The punishment was not only political, economic or social, but also moral. Those left behind have never been part of a collective identity that knows what it is like to weep and to pray after their fellow countrymen who they once shared a life with. And they have thus never had the chance to achieve a spiritual and moral elevation of this kind. The darkest depths of human nature that enable one to see what one would like to see and to know what one would like to know, combined with a successful official strategy of disinformation, create a society trapped in a world of oblivion and ignorance where basic values are turned upside down and criminal acts are praised as acts of patriotism.

As for living in a world of oblivion and ignorance, the missing parts can’t simply be replaced with the relevant pieces of knowledge, or by merely learning the facts, because the lack of this kind of knowledge generates, generation after generation, an inability of sharing the suffering of the other and of dissociating oneself from the attributed collective identity. By distorting the facts, the state apparatus distorts the system of values, convictions, and ability to reason and to draw conclusions.

Many dissidents in Turkey, including myself, discovered late that we were unaware of our ignorance, that we didn’t even know that we didn’t know. It is not a gap that can be bridged simply by reading and learning more. It has caused a delay in our intellectual and emotional capacities to truly grasp all aspects of the loss.

Ninety-two years after April 24, there seems to be no real hope for improvement in Turkey, at least not in the short to medium term. Improvement can not be measured by economic indicators such as inflation figures, direct foreign investment inflow, or annual economic growth, nor sociological indicators such as the increasing use of mobile telephones. It refers, instead, to the flourishing of a culture of true democracy. There is no hope in the near future because the spirit of April 24 and the elements of this spirit still prevails in Turkey: first, the concept of an omnipotent state ruling over all civil and human rights, a concept widely accepted and enthusiastically supported by the general public; secondly the dominance of violence both as a manner of government and as a popular culture of living, thirdly militarism not only a key component of the regime but also as a common psyche shared by the great majority of the society; and last but not least, a never weakening Turkish nationalism engraved in the tiniest cells of the society and the ruling apparatus.

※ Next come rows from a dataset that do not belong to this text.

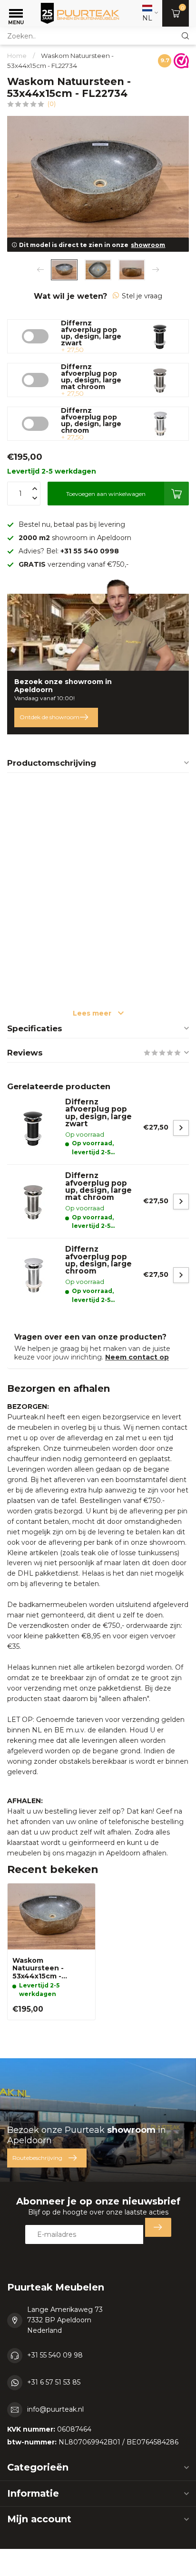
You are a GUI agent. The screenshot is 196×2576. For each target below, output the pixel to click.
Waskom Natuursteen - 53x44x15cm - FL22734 (38, 1969)
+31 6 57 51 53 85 (53, 2382)
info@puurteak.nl (55, 2409)
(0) (52, 103)
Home (17, 55)
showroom (148, 245)
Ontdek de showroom (49, 717)
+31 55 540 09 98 (55, 2355)
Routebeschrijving (37, 2157)
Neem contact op (137, 1357)
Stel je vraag (142, 296)
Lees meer (93, 1013)
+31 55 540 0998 (89, 551)
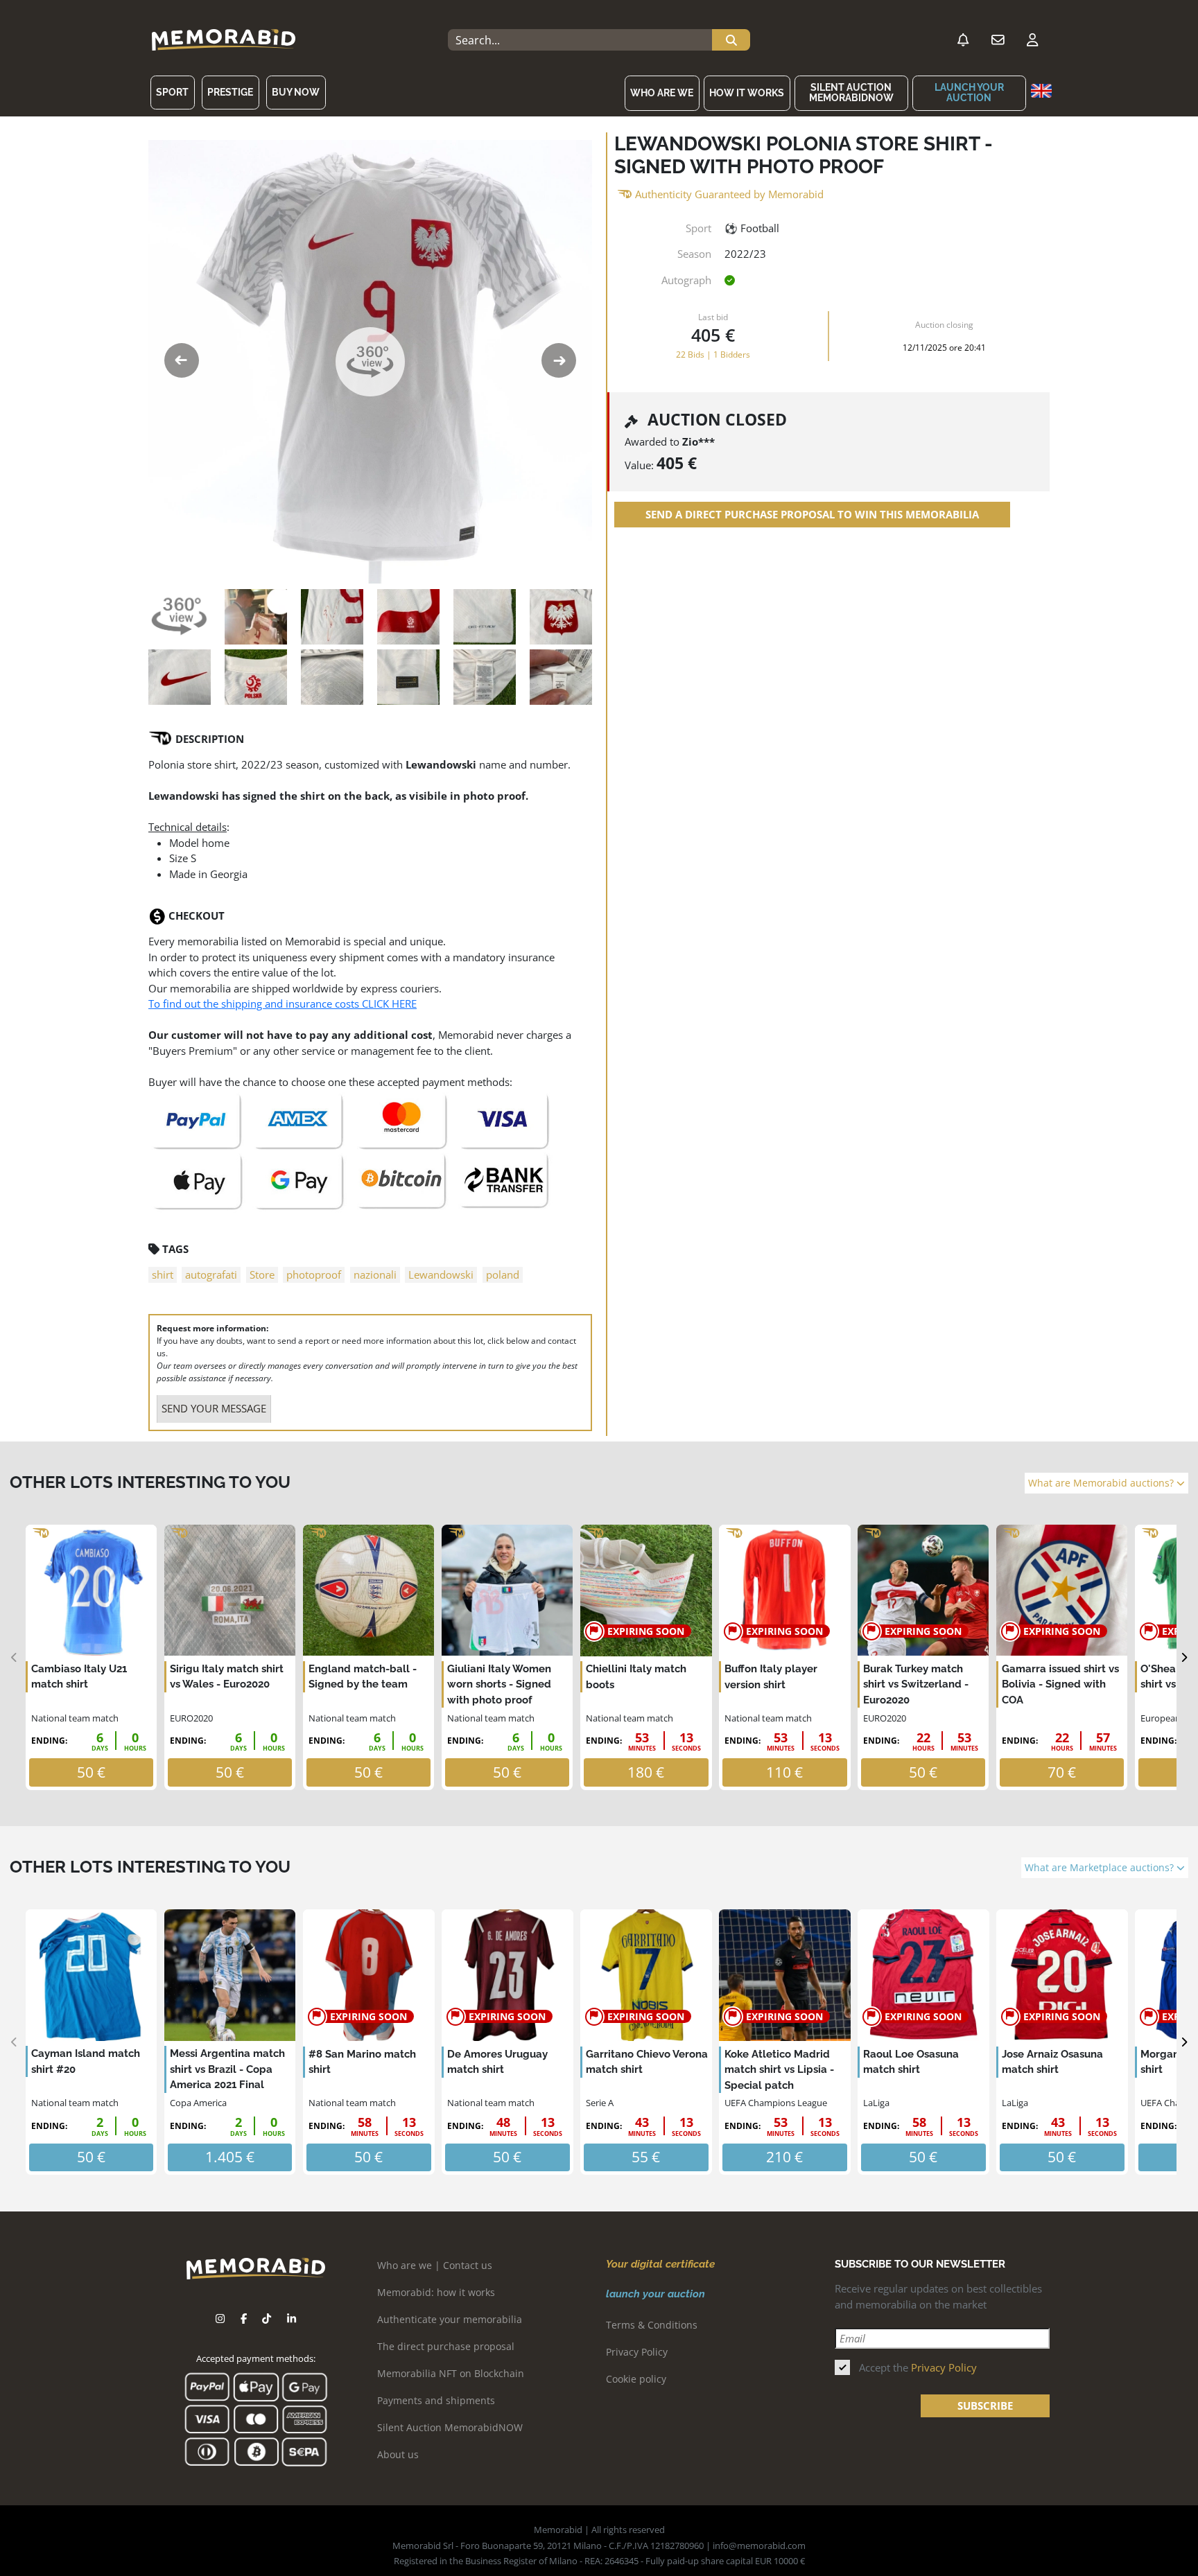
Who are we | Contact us (434, 2265)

Justice and reconciliation, therefore, will remain a distant aspiration until the entire society begins to transform and not just the ruling elite. It is wishful thinking that Turkey will soon confront the truth of April 24 because of the vicious circle that is in operation and in full force: Without democratization, a confrontation is out of the question; and without such a confrontation, no democracy can prevail. So we, the Turkish dissidents, will have to face the fact that every April 24, for many years to come, we will voice our call for the recognition of the Genocide not out of any optimism or hope for immediate improvement but out of a moral obligation and responsibility we must carry as humans.